**DIRECTIONS FOR THIS TASK:**
The entries are to be given again in full. Every word must match.

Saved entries
* * * * * * *

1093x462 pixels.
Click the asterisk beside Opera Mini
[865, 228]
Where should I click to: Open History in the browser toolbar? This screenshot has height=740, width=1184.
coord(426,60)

* * * * * * *

**EXERCISE OUTPUT:**
1093x462 pixels.
Click the asterisk beside Opera Mini
[865, 228]
Where should I click to: Open History in the browser toolbar? This screenshot has height=740, width=1184.
coord(426,60)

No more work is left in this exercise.